Our insistence upon the provision of written notice of appellate rights prior
to the running of the appellate period respects the legislative intent to
ensure that parties receive adequate notice and information to exercise
their right to appellate review.  Balancing the importance of full notice
against the burden of providing it leads to only one proper result in those
instances in which notice has been so substantively inadequate.  
	The entry is:
	Judgment vacated.  Remanded for consideration of
    Judith A. Seider's Petition for Review.
CLIFFORD, J., dissenting, with whom LIPEZ, J., joins.
	[¶8]  The Maine Administrative Procedure Act provides that judicial
review of an administrative agency action must be taken within 30 days after
receipt of notice of the decision of the agency.  5 M.R.S.A. § 11002(3)
(1989).  The Court's decision, in this case, however, allows Dr. Seider, who
was continually represented during the Board's hearing and thereafter with
competent attorneys, to file an appeal twenty months after she received
notice of the Board's decision, and four months after her attorney actually
communicated with the Board concerning notice of her appeal rights.

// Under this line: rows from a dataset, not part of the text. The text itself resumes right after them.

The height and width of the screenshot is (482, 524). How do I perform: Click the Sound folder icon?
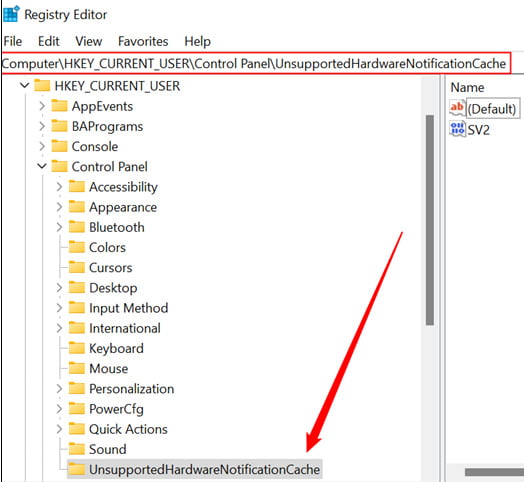77,449

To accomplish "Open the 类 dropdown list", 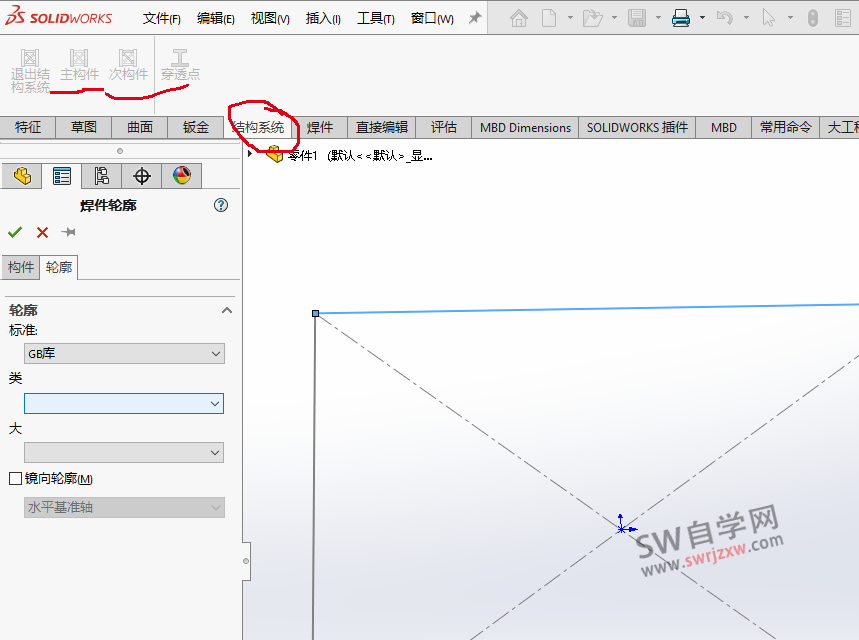I will click(x=123, y=403).
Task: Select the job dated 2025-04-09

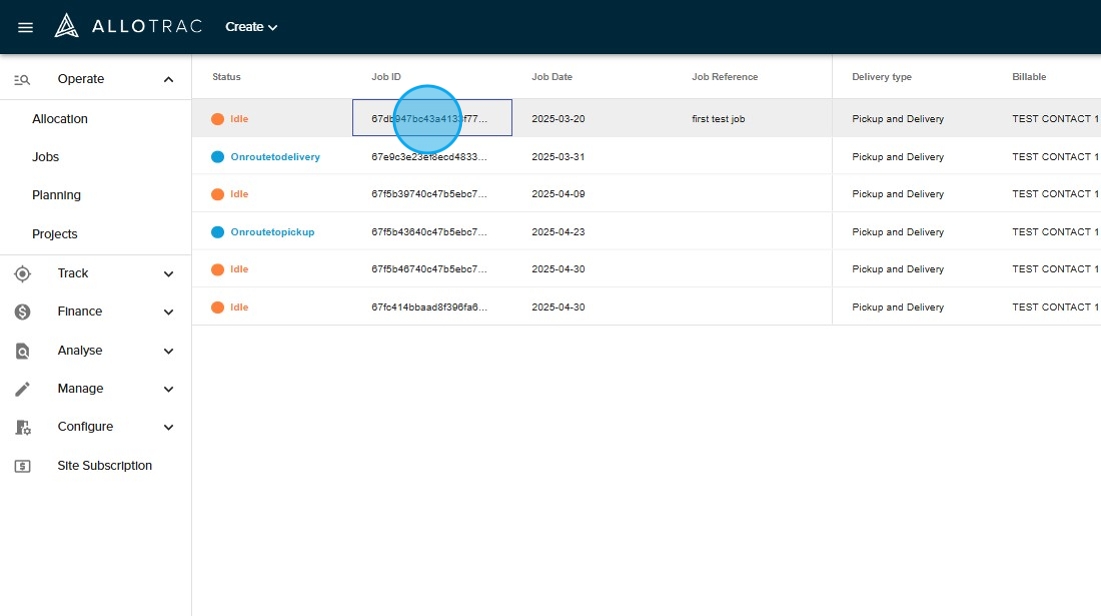Action: click(558, 194)
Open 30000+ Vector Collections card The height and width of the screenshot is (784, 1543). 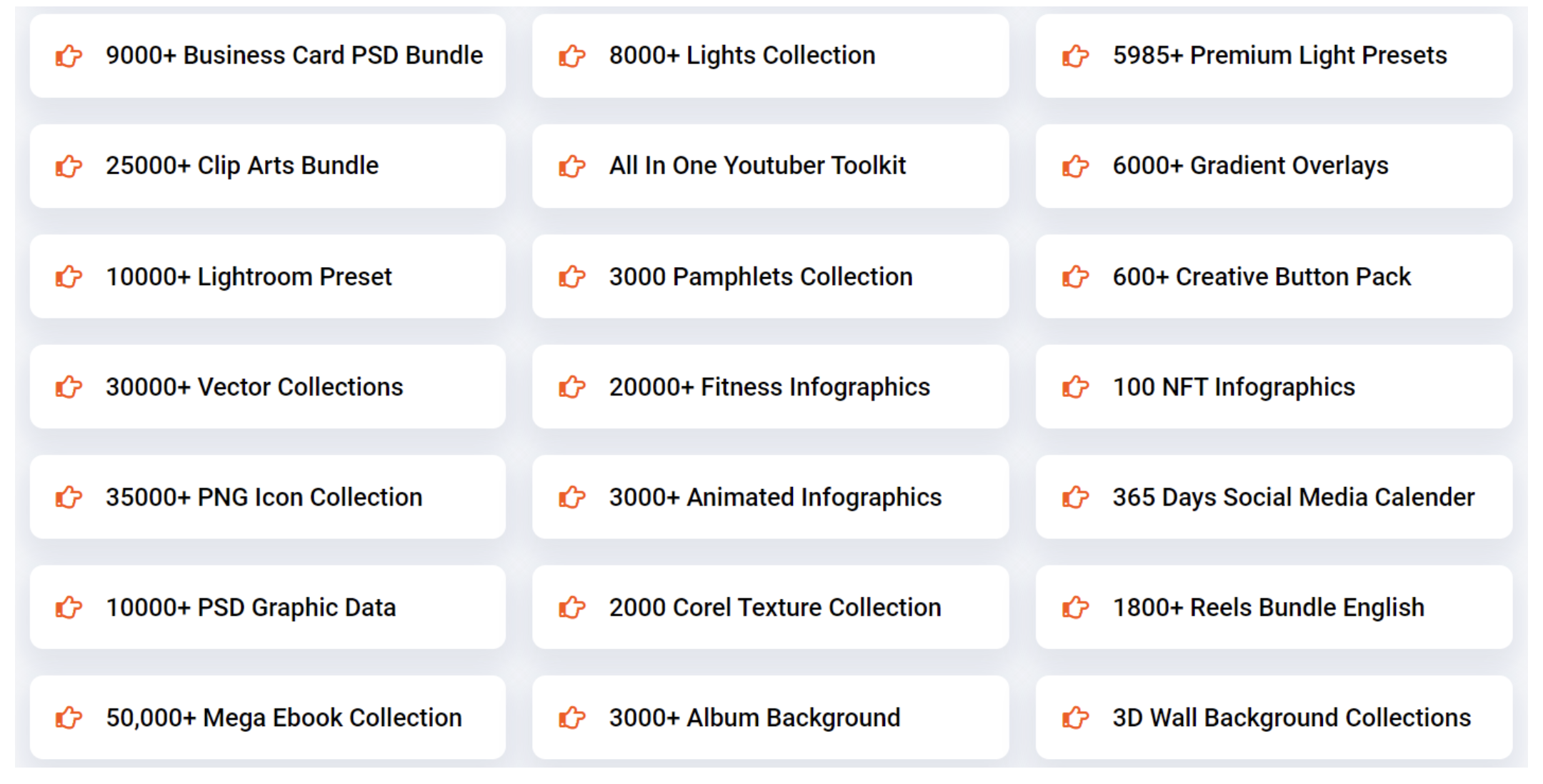(254, 387)

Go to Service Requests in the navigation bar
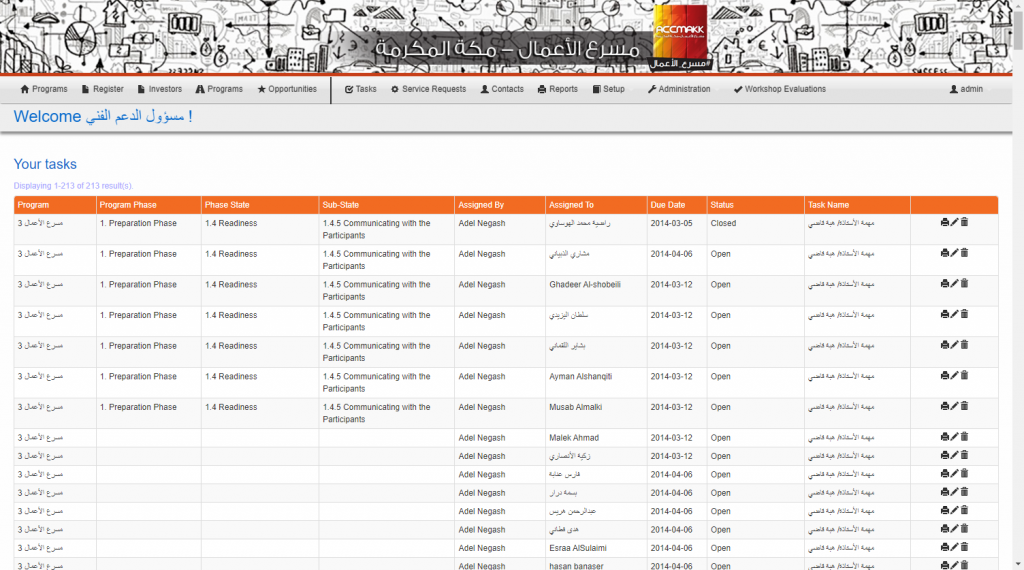(428, 89)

	[¶9]  The purpose of a requirement such as that in 5 M.R.S.A. § 9061
(1989) that an administrative decision must provide written notice of rights
of appeal is to insure that parties are fully apprised of their appeal rights. 

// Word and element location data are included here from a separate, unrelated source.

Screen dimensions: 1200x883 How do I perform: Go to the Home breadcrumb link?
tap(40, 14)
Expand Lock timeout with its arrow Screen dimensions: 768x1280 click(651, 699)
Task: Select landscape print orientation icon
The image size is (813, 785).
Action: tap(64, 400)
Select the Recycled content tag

See Owens v. Second Baptist Church of LaGrange, 516 N.E.2d 712, 715 (Ill.
App. 1987).  The law also insures that appeals are filed and dealt with
promptly by the Administrative Court.  
	[¶10]  In December of 1996, Dr. Seider's attorney contacted the Board
to inform it that Dr. Seider had not received written notice of her appeal
rights.  The attorney was acting with full knowledge of her right to an
appeal, and in my view, that contact was the equivalent of a written notice. 

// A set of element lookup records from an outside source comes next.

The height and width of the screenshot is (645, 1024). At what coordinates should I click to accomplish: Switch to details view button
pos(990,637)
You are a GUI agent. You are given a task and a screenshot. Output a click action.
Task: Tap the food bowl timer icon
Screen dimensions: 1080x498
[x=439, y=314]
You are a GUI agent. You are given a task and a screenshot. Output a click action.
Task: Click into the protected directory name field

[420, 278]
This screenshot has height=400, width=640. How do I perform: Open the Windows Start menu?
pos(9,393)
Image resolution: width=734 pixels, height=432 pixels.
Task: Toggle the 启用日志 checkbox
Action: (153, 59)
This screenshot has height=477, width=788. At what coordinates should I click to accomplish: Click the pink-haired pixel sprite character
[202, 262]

From that time on, no further purpose of the notice requirement was being
served and Dr. Seider must be charged with full knowledge of her appeal
rights.
	[¶11]  This Court, however, elevates the importance of the written
notice to a level that results in Dr. Seider having an unlimited time in which
to file her appeal.  In these circumstances, Dr. Seider should not be allowed
to invoke a provision in the law intended as a shield to protect people
unaware of their rights of appeal, and use it as a sword to extend her appeal
period over one and a half years.  I would affirm the judgment of the
Administrative Court.

Attorney for plaintiff: Christopher C. Taintor, Esq. Norman, Hanson & DeTroy P O Box 4600 Portland, ME 04112-4600 Attorneys for defendant: Andrew Ketterer, Attorney General Judith M. Peters, Asst. Atty Gen. 6 State House Station Augusta, ME 04333-0006

FOOTNOTES******************************** {1} The court noted in its decision that Seider failed to "show[] any prejudice resulting to her from the Board's omission [of written notice of her appellate rights] . . . [or] that her untimely appeal had anything to do with lack of notice." The court also reasoned that because Seider's counsel was aware of Seider's appellate rights as of December, 1996, she was not prejudiced by the Board's failure to provide her with written notice of her appellate rights. The court concluded by adding that Seider had received actual notice of her appellate rights by December 23, 1996, and thus her April, 1997, appeal was untimely.